The contents of each test showed no toxicity associated with the composition of the embodiment the present disclosure, and the results for respective tests are as follows.

1. Test 1: Skin Sensitization Test Using Guinea Pigs

This test was conducted to evaluate whether skin sensitization occurs after administering a test substance (a composition of the embodiment of the present disclosure) to experimental animals (female guinea pigs).

Primary intradermal induction, secondary topical induction, and tertiary challenge tests were conducted on groups of 5 or 10 animals each for the negative control substance and the test substance, during which mortality, symptoms, and body weight were observed and measured throughout the test period.

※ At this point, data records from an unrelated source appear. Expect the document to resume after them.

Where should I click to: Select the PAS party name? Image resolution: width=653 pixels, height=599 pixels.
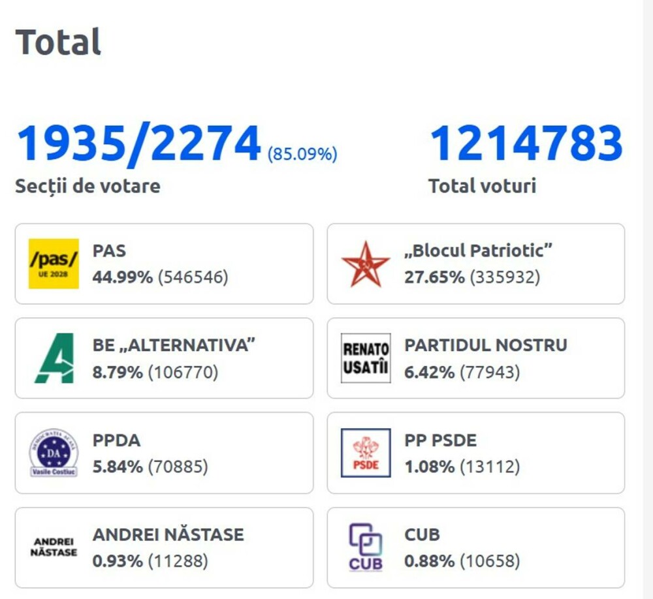coord(110,251)
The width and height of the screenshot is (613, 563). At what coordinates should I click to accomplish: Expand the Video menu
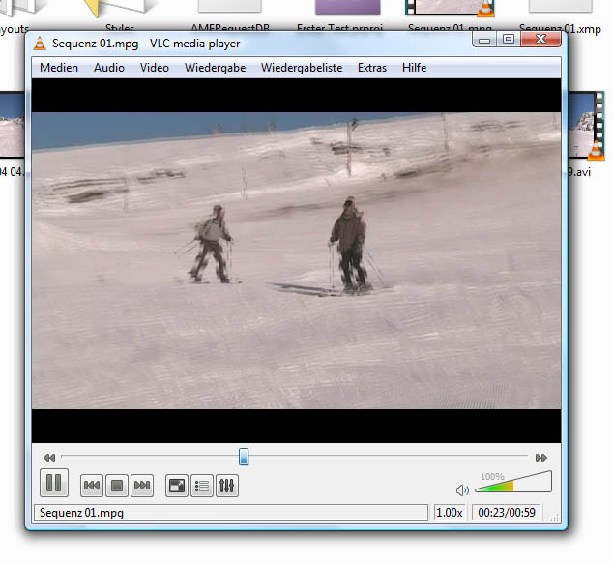click(154, 68)
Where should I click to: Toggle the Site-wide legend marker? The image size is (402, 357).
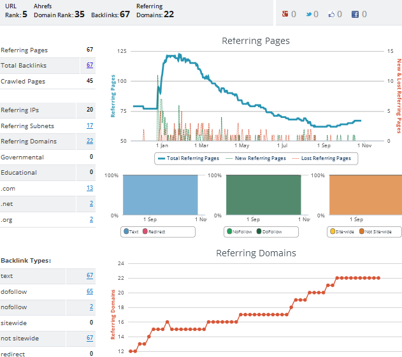tap(333, 231)
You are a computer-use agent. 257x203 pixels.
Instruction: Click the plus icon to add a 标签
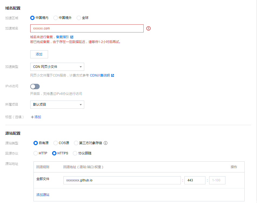[32, 117]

Furthermore, skin reactions at all application sites were evaluated at 24±2 hours and 48±2 hours after removal of the tertiary patch.

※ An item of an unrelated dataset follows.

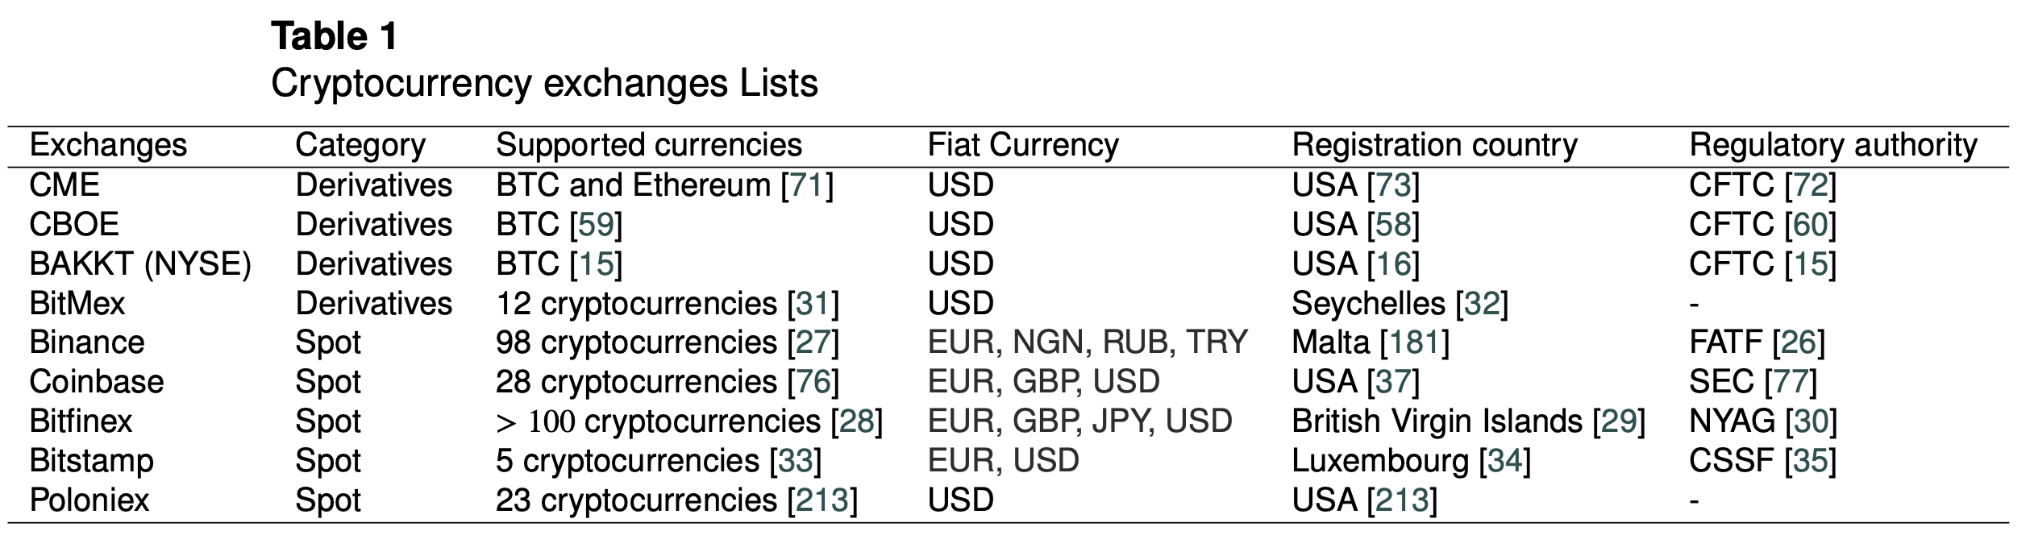Open British Virgin Islands citation 29
The height and width of the screenshot is (556, 2030).
[1619, 422]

As a result of the test, no experimental animals administered with either the negative control substance extract or the test substance extract died during the test period, and no symptoms, abnormal behaviors, or changes in body weight attributable to the administered substances were observed. Neither erythema nor edema was observed at the induction sites of all animals, and the grade on the Magnusson & Kligman scale was 0. In conclusion, the test substance was evaluated as non-sensitizing to the skin.

TABLE 2
Negative control (NC)

	Type	1) Sodium Chloride solution, 0.9%/Saline: SC
		2) Cotton Seed Oil: CSO
	Basis for	ISO 10993-12: 2021(E). Sample preperation
	selection	and reference materials
		ISO 10993-10: 2021(E), Test for skin sensitization
		6.5 Guinea pig Maximization test
	Remarks	The extraction solvent for the test substance is
		the same as the above negative control substance

TABLE 3
Preparation of test substance

		Extraction	Extraction
Step	Extraction solvent	ratio	conditions
Intracutaneous	SC (Colorless, Clear, No Visible	0.2 g/ml	70 ± 2° C.
induction	particulates)		24 ± 2 h
	CSO(Yellow. Clear. No Visible
	particulates)
Local induction	SC (Colorless, Clear, No Visible
	particulates)
	CSO(Yellow. Clear. No Visible
	particulates)
Induction	SC (Colorless, Clear, No Visible
	particulates)
	CSO(Yellow. Clear. No Visible
	particulates)

TABLE 4
Test method (5 animals in control group, 10 animals in treatment group)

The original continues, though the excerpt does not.